Required work —
Substitute "star" for "asterisk" in the items that begin at the line containing "This screenshot has width=674, height=488." and end after the line containing "coord(1117,78)", and give only those lines back with nothing else changed.

START Input for this task

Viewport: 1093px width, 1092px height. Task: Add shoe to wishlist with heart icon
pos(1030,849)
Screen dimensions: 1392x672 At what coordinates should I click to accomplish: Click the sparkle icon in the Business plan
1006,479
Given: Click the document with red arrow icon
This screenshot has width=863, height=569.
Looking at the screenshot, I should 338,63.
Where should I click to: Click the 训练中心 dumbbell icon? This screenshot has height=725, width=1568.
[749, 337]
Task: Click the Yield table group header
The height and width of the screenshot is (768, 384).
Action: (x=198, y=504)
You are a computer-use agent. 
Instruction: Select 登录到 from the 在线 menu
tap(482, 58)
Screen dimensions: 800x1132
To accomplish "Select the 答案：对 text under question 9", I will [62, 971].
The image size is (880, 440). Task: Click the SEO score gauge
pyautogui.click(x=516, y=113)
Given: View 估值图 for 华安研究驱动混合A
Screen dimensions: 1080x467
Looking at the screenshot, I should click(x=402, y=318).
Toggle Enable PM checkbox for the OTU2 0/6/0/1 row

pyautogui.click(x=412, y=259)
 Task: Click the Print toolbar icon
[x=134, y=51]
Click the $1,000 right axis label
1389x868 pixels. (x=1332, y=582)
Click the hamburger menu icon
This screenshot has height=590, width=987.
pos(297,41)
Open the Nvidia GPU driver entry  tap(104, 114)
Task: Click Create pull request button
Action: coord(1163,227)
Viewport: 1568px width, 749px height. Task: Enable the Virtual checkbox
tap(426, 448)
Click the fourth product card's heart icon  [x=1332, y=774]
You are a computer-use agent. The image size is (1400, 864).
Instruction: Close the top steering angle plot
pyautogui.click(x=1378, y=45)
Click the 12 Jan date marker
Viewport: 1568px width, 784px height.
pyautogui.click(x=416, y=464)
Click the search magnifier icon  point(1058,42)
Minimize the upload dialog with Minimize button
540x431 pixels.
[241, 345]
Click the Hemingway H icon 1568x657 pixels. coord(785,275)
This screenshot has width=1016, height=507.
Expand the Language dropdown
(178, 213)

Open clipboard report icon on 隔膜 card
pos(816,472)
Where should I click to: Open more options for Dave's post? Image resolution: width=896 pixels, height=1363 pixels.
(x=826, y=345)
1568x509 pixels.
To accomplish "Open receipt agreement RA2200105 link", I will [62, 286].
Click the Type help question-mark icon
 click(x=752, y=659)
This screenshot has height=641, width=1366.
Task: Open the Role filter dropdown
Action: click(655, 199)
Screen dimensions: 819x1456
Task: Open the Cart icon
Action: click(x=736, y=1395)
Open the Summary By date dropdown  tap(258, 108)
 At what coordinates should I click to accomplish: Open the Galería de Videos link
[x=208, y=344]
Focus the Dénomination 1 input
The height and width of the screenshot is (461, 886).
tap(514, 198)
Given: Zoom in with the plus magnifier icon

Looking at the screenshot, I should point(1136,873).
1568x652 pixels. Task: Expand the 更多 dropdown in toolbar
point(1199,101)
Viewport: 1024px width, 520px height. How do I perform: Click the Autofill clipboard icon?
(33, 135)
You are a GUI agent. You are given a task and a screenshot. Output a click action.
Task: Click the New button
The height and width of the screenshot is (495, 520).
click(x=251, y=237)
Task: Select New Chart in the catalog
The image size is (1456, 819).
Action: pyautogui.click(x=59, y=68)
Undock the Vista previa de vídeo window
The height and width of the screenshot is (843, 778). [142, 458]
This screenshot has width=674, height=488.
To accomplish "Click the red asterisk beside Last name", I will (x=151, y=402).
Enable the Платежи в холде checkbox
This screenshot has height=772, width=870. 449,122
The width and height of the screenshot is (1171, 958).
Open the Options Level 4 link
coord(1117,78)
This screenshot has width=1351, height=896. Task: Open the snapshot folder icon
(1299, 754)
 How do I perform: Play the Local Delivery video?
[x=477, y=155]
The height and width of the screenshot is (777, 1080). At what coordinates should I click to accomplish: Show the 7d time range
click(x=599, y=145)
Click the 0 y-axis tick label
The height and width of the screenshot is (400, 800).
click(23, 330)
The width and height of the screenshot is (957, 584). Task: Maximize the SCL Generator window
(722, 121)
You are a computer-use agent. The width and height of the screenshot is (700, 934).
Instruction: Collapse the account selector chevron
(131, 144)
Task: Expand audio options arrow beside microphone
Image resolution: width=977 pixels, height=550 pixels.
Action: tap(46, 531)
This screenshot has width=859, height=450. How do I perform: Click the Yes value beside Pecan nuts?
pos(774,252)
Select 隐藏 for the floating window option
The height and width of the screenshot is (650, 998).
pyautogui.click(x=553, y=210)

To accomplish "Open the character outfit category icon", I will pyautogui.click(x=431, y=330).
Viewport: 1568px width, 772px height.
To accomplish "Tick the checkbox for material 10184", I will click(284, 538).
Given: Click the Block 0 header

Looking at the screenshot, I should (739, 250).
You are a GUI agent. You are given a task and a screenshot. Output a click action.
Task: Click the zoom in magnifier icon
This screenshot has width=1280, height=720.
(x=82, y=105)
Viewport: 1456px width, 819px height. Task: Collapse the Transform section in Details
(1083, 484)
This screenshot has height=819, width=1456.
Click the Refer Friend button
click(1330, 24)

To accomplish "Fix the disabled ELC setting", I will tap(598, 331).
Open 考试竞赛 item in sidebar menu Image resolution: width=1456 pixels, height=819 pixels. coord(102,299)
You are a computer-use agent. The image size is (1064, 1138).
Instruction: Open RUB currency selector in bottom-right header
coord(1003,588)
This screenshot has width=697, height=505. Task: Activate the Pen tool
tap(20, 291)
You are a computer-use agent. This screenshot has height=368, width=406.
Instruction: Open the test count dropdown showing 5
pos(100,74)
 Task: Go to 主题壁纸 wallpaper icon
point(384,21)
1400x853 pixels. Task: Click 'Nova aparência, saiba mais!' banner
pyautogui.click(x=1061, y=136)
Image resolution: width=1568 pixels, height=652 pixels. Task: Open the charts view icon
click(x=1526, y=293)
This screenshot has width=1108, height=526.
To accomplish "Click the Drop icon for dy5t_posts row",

END Input for this task

Exercise answer —
This screenshot has width=674, height=488.
To accomplish "Click the red star beside Last name", I will (x=151, y=402).
Enable the Платежи в холде checkbox
This screenshot has height=772, width=870. 449,122
The width and height of the screenshot is (1171, 958).
Open the Options Level 4 link
coord(1117,78)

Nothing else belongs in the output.